Below is some data. Retype exactly the lines starting at the one with "758x688 pixels. How" and ending at the one with "Given: Open the Freshsales API link".

╭──

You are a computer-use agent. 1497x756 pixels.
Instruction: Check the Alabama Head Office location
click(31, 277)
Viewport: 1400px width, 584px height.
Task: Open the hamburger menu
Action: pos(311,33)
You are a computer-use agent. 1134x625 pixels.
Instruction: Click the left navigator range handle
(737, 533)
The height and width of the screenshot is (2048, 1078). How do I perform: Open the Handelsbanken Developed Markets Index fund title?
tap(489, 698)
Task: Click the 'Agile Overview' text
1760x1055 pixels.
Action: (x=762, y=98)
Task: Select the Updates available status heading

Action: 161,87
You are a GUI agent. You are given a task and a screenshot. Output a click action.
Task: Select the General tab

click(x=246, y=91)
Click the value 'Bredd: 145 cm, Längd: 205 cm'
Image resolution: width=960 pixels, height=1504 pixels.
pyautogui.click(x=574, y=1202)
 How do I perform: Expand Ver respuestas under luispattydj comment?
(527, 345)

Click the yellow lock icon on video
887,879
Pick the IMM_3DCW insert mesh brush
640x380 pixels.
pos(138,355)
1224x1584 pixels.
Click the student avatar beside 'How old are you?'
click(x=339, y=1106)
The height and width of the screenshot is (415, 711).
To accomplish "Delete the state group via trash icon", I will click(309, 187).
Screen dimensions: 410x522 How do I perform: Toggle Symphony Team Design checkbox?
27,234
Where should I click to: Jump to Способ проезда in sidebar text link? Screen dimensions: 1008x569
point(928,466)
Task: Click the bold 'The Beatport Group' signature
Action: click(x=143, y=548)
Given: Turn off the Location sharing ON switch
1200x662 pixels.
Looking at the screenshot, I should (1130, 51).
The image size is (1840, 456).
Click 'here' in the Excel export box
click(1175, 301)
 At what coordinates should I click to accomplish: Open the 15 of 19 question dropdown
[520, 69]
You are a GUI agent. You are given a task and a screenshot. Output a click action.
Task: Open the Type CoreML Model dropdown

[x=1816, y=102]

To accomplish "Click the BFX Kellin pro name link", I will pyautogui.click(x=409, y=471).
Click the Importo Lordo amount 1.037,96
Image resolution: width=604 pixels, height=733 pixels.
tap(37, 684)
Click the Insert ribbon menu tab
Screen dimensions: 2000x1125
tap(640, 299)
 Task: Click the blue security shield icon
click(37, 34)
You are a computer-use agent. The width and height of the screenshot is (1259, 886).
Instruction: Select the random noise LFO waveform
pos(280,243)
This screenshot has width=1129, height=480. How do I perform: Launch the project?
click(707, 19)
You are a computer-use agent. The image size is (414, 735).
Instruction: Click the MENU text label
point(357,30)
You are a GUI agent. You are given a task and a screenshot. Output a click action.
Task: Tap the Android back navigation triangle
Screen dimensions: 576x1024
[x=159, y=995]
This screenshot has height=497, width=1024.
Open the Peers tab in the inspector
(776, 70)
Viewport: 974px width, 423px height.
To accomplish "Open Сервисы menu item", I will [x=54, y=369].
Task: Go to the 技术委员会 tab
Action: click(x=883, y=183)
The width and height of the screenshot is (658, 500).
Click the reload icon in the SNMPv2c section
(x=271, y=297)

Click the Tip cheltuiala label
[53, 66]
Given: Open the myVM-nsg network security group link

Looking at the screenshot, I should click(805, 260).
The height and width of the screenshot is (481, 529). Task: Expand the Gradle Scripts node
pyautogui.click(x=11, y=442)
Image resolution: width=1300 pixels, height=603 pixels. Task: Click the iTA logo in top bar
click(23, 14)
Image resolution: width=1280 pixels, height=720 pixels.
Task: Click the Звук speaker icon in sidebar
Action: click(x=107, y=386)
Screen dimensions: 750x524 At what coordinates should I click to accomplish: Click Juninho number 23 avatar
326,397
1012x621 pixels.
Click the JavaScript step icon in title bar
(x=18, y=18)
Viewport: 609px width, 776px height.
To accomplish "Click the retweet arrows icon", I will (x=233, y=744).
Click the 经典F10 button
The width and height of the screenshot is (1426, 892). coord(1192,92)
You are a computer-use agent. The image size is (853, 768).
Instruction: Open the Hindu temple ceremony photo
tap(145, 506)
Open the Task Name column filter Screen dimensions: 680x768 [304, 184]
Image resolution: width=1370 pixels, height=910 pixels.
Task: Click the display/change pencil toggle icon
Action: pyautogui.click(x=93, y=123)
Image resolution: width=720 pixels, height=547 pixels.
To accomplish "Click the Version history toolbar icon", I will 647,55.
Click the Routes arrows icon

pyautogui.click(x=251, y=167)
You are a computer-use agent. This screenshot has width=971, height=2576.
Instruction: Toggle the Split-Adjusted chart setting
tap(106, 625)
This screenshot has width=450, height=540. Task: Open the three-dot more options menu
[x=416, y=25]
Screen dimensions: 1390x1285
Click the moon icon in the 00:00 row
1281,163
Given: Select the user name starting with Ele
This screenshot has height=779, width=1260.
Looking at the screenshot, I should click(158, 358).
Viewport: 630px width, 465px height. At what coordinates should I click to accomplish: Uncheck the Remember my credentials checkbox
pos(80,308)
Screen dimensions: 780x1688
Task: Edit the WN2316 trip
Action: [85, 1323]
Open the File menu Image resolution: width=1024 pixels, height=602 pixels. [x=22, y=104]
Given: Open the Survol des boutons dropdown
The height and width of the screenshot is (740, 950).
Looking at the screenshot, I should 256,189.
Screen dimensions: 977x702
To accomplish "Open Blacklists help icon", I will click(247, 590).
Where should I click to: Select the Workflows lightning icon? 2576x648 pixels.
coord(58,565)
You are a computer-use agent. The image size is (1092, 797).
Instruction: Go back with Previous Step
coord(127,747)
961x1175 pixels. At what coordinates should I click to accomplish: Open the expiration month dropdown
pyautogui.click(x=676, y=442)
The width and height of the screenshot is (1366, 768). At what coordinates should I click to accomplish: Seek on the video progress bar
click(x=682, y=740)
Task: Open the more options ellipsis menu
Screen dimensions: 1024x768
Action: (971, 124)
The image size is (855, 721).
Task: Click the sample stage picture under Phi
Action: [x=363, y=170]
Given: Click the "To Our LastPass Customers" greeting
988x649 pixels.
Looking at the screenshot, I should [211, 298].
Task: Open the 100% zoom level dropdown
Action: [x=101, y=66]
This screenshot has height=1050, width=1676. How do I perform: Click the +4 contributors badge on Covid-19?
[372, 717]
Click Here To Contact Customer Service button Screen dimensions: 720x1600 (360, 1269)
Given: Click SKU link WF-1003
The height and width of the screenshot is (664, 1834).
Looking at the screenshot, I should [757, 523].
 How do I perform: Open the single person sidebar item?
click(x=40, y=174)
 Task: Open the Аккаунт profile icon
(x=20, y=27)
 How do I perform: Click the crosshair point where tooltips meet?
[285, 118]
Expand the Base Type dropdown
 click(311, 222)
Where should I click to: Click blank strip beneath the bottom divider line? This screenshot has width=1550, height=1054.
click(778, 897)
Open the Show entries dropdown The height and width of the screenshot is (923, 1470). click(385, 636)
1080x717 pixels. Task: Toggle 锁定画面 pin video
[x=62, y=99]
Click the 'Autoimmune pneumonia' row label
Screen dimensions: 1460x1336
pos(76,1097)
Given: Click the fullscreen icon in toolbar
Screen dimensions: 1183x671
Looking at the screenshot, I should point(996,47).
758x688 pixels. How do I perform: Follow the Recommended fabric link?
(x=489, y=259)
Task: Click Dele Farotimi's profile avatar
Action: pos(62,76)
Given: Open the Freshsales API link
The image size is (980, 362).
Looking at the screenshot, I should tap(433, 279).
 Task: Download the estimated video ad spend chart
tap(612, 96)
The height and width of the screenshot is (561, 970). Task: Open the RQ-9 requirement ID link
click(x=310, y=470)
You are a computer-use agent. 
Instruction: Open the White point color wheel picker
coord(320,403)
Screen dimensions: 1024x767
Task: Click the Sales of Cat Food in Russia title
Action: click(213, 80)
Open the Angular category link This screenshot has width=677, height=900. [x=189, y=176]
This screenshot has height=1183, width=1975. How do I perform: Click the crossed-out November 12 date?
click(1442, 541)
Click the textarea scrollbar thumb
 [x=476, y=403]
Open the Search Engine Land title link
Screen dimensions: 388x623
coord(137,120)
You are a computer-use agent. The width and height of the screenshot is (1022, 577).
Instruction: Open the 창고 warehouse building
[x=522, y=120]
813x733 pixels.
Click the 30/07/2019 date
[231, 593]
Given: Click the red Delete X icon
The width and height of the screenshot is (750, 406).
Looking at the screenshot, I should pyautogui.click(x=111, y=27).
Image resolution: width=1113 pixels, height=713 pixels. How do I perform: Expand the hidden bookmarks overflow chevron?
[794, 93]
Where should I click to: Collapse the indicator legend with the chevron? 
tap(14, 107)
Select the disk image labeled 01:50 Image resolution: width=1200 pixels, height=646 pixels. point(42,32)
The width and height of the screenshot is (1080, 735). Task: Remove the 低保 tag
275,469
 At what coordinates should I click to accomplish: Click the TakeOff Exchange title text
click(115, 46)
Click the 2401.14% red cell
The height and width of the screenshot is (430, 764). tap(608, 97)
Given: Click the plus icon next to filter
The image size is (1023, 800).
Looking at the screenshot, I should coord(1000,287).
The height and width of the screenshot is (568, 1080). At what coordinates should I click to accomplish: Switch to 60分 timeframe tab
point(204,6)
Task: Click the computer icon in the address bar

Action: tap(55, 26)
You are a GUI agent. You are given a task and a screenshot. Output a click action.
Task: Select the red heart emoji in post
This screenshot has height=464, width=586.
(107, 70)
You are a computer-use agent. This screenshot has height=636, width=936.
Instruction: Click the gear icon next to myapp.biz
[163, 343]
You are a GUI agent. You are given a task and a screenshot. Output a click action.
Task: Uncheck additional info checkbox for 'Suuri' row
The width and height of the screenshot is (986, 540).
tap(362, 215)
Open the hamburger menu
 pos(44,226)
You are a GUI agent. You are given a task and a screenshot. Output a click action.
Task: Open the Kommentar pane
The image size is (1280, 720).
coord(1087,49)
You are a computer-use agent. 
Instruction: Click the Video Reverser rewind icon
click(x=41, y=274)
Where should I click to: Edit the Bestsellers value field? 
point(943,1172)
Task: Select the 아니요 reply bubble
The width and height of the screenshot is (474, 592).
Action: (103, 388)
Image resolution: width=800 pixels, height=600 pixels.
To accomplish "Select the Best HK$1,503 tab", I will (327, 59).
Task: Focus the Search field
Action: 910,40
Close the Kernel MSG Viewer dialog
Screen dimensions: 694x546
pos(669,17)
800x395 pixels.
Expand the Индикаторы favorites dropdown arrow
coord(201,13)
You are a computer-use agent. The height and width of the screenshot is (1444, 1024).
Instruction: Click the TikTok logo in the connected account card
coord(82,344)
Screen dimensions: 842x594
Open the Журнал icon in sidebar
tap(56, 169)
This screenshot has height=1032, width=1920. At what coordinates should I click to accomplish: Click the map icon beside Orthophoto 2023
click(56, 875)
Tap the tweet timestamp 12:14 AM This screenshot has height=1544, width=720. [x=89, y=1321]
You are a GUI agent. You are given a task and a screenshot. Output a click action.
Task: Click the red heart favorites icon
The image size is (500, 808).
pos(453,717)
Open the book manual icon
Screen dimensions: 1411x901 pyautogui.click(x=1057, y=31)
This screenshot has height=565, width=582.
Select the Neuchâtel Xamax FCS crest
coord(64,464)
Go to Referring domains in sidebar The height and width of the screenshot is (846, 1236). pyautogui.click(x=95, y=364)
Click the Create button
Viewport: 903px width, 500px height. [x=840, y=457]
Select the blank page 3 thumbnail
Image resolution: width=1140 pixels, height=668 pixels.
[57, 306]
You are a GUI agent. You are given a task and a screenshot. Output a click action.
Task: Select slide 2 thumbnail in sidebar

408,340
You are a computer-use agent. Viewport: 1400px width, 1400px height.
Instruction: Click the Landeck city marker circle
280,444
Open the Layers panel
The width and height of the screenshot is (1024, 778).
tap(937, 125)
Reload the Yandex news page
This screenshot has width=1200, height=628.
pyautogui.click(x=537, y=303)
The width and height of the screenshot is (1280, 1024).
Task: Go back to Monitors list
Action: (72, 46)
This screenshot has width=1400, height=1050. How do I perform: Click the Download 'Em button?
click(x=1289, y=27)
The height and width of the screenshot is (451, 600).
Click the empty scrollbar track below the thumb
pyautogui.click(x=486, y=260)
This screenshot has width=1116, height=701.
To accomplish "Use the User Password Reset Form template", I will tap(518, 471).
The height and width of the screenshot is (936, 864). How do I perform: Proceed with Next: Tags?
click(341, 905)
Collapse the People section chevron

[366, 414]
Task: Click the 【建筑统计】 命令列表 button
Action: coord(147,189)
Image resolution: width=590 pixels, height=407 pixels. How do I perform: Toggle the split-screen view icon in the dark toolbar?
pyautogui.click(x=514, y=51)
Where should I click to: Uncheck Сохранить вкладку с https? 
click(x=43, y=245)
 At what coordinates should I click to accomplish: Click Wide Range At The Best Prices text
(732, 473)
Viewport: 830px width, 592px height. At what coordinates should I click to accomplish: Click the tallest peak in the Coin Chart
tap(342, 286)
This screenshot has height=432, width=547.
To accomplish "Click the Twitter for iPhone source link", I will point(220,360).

╰──

**YOUR RESPONSE**
758x688 pixels. How do I perform: Follow the Recommended fabric link?
(x=489, y=259)
Task: Click Dele Farotimi's profile avatar
Action: pos(62,76)
Given: Open the Freshsales API link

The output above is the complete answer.